*DATASET ROWS*
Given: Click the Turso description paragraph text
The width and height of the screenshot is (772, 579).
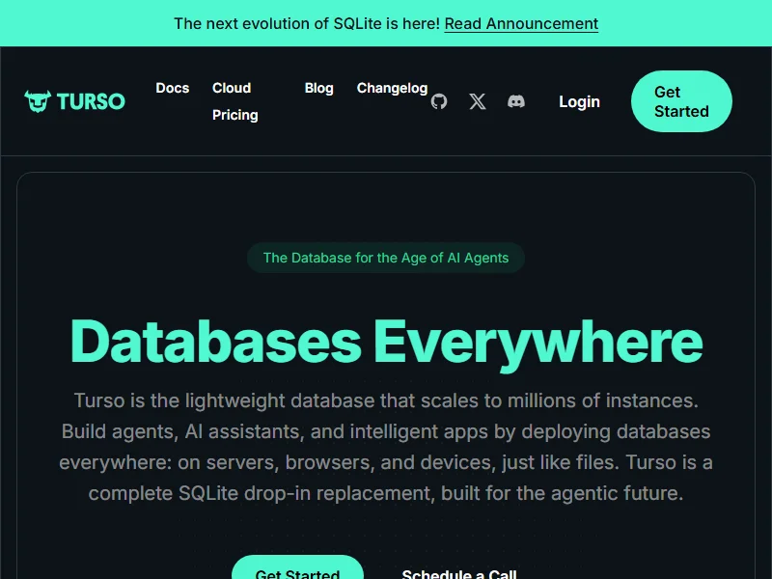Looking at the screenshot, I should [386, 446].
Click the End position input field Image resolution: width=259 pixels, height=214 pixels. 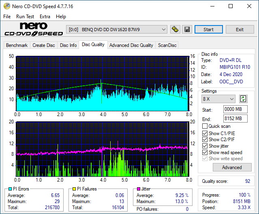pyautogui.click(x=235, y=119)
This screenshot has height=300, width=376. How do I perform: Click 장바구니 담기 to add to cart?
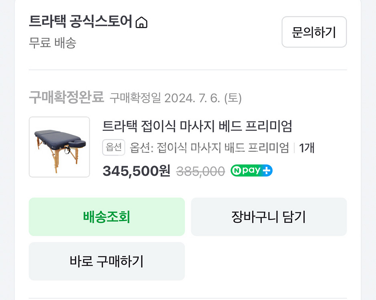point(269,217)
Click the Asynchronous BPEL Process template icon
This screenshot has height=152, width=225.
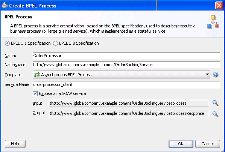click(x=36, y=75)
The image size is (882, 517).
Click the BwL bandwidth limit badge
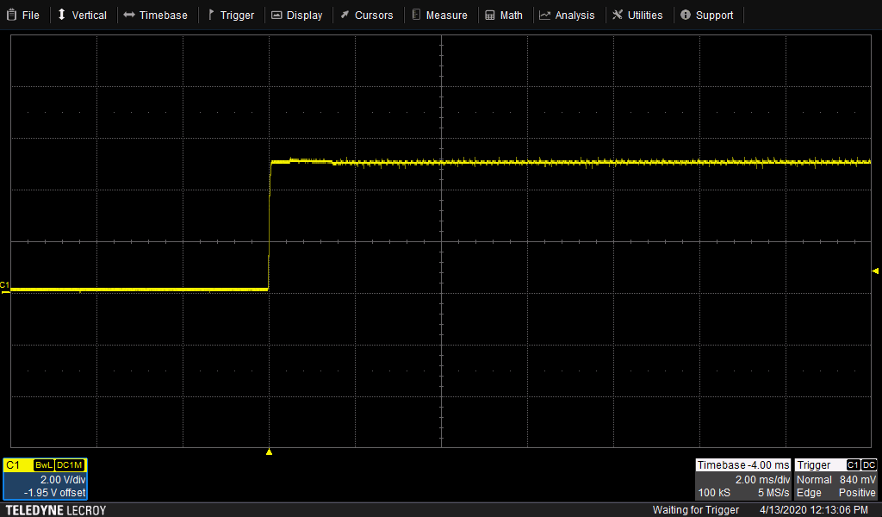pyautogui.click(x=44, y=465)
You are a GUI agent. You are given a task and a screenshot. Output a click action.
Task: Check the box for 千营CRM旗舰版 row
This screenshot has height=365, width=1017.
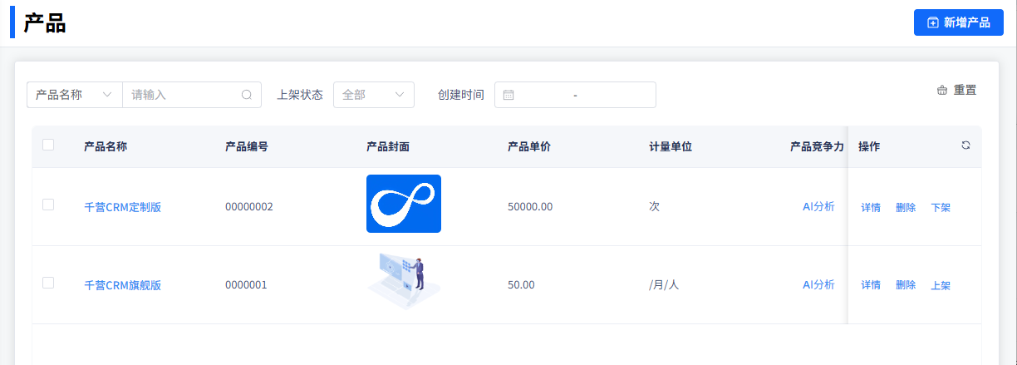[48, 283]
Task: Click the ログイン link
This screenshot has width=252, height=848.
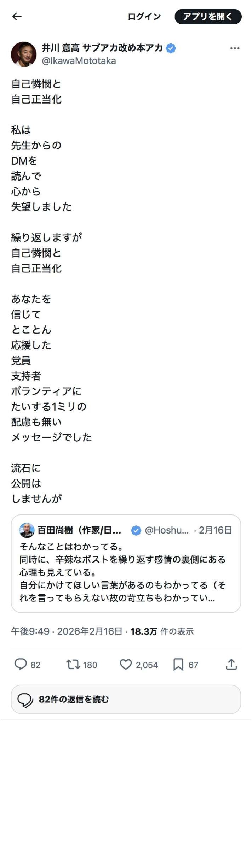Action: 144,17
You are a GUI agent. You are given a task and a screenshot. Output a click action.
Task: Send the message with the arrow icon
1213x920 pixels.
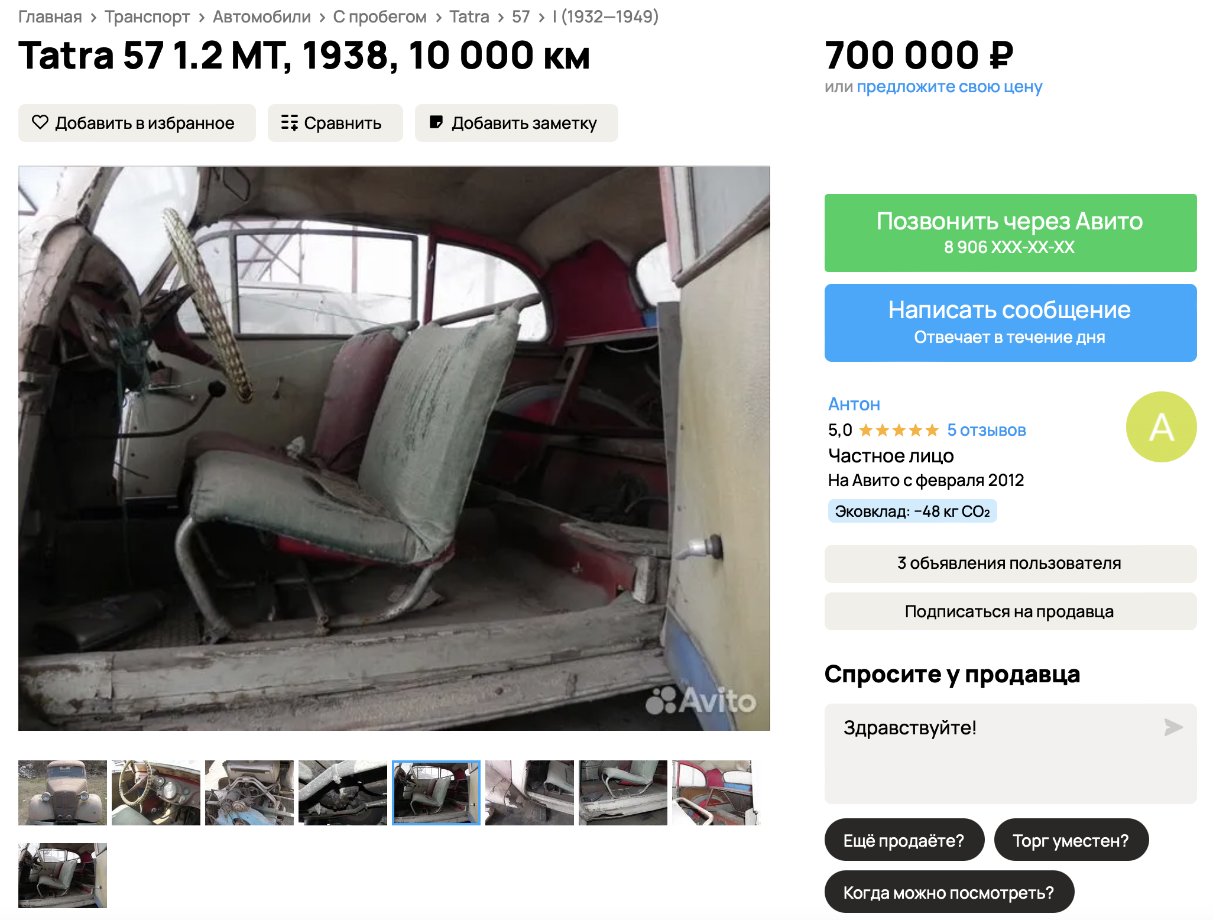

*EXERCISE DESCRIPTION*
Rewrite everything from the line containing "Task: Click the ログイン link" down to the end of the records, requests included, shifting every coordinate in the answers up by 23. Leave the pictures out.

*SOLVED PROBLEM*
Task: Click the ログイン link
This screenshot has width=252, height=848.
Action: 167,40
You are a GUI agent. You are given a task and a screenshot. Output a click action.
Task: Send the message with the arrow icon
1213x920 pixels.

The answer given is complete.